Reflexões sobre a autonomia da Câmara de Aracaju

Nesses primeiros meses da nova gestão municipal de Aracaju, o que mais tem chamado atenção na cena política é, sem dúvida, a postura dos vereadores aliados ao prefeito João Alves Filho. Todos os projetos enviados pelo líder do Executivo da capital sergipana, de imediato, são aprovados pela base do governo municipal na Câmara.

Quero, inicialmente, frisar que o problema não é a aprovação dos projetos em si, afinal a base aliada ao prefeito – que constitui ampla maioria no Legislativo municipal – foi eleita de forma democrática pela população de Aracaju e, por isso, tem todo o direito de ter posições unitárias.

O que deve ser questionado é a forma, o método como os projetos são aprovados. Se dependesse apenas dos vereadores aliados a João, as propostas enviadas pelo prefeito nem necessitariam de debate ou avaliação. Veio do Executivo, aprova. Foi João quem mandou, aprova. Podemos comprovar isso percebendo que muitos dos projetos aprovados chegaram às mãos dos vereadores no mesmo dia em que foram colocados em votação, sem tempo necessário sequer para leitura da totalidade das propostas.
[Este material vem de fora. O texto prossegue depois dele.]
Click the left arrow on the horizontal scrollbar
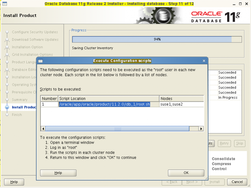 tap(43, 128)
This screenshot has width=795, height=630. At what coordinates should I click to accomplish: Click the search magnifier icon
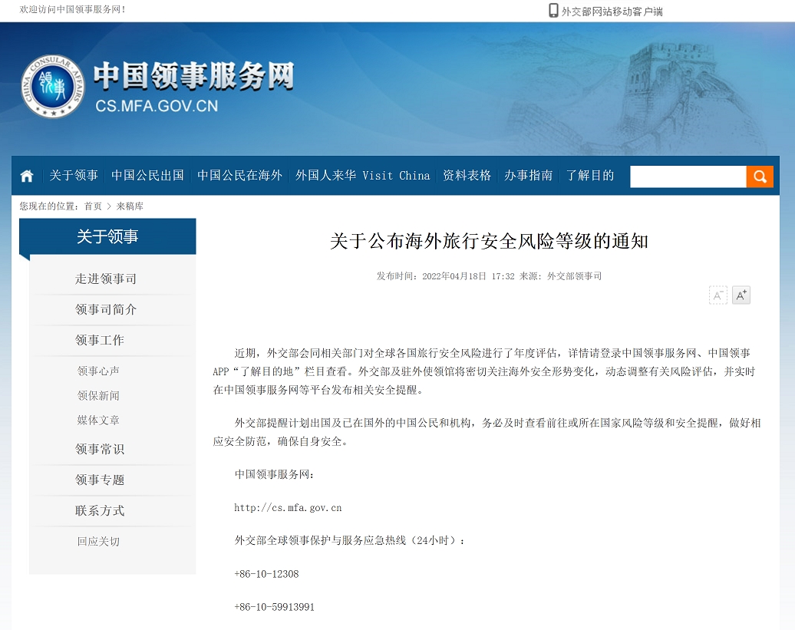[759, 176]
Podemos comprovar isso verificando também a ausência de argumentos de muitos vereadores da base aliada para defender publicamente os projetos aprovados.

As únicas reivindicações por maior discussão sobre os projetos que chegam à Câmara partem dos vereadores da bancada de oposição, que tem como líder Iran Barbosa (PT). São os parlamentares da oposição que estudam os projetos, tecem críticas, sugerem emendas e propõem audiências temáticas para debate sobre os temas dos projetos. Não fosse a ação desses vereadores, teríamos institucionalizada a total e irrestrita submissão do Legislativo municipal ao Poder Executivo de Aracaju.

Entendo que essa situação é preocupante e exige de toda a população de Aracaju uma reflexão sobre a importância de um Poder Legislativo independente.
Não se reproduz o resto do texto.